# Hacking fogger to sync with prop?? - anyone have a how to?



## Smelly-Skelly (Sep 29, 2006)

I stopped by Target last weekend and they had all Halloween items 75% off with several of the 400W foggers left. I picked up 4 foggers for $20. Trouble is these foggers are hard wired with only a on/off switch(flip switch for continous on or full off) for fog.

Can these be hacked for a timer, or to fire / synced with a prop, or should I just return them since they are limited to on/off operation???

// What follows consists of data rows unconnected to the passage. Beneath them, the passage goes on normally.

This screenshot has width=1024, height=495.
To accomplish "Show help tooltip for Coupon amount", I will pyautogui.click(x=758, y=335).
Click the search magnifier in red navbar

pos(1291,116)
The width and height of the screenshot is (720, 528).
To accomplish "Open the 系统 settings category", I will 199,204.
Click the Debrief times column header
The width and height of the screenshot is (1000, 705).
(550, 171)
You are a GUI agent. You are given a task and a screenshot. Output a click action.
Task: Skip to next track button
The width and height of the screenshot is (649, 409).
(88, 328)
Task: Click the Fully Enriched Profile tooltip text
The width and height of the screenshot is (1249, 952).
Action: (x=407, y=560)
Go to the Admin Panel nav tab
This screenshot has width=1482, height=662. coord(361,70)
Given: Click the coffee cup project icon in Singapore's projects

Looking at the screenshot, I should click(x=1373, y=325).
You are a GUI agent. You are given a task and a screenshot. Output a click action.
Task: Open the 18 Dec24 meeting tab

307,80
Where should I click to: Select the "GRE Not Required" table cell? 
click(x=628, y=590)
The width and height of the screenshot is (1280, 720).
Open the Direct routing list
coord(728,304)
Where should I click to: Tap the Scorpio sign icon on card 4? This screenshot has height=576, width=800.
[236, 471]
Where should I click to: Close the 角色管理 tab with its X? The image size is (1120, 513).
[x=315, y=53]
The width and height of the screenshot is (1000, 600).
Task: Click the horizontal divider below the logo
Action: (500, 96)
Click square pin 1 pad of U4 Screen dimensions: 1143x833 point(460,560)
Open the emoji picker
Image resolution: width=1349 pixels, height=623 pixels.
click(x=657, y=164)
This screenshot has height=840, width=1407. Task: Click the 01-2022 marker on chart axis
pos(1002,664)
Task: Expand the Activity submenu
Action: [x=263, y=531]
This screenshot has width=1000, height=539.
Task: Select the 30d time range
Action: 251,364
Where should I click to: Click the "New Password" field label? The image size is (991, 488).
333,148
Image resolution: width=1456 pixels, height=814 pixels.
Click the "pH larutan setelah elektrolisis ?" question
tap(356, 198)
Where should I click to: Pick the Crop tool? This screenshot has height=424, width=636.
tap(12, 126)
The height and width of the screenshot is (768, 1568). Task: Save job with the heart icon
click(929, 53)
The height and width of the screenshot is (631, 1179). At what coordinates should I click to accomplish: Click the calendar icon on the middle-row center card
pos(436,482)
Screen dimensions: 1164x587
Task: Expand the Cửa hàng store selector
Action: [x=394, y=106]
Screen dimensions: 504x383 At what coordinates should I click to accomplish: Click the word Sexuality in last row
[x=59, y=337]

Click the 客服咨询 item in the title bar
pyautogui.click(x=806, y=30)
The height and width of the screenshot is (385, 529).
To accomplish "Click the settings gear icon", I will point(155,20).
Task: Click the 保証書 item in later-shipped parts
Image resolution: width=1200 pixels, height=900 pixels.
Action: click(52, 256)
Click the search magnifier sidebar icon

For $20 ($5 each) it was hard to pass up.


----------



## Otaku (Dec 3, 2004)

Sure they can be hacked. Use the timing system of your choice, remembering that the fogger may not be ready to fire when the timer closes the switch. This will vary due to frequency of fogging and reheat times. If you are able to do some basic soldering, check out the PIR/timer I entered in the $20 Prop Challenge. I built and used 2 of these controllers this Halloween for PIR triggering of sound effects, and they worked perfectly all evening. The timer board does not have to be used with the PIR sensor; it can be triggered by a switch mat or a switch that is attached to a prop, so it can fire when the prop activates and run the fogger for a preset time.


----------



## ScareFX (Aug 18, 2004)

I modified a Gemmy remote last year with a relay connected to a 9-volt wall wart. When the wall wart is powered up, the fogger fires. I just connected it to a remote control unit used for christmas lights. But as Otaku suggests, the relay could be connected to a prop controller.

http://www.blogcrypt.com/ScareFX/637/

`


----------



## Smelly-Skelly (Sep 29, 2006)

Great guys, that is what I was looking for. I thought what the heck for $5 each it was too easy not to pass them up. I almost bought more, but I got that "look" from the wife along with the rolling of the eyes.

Now if I can get that "rolling of the eyes" in my zombies I would be set.


----------



## dynoflyer (Oct 8, 2006)

I just use a 2" spring clamp to hold the button down, when the fogger is hot enough to fire it goes, simple. Just don't let the fogger run out of juice or it'll burn up.


----------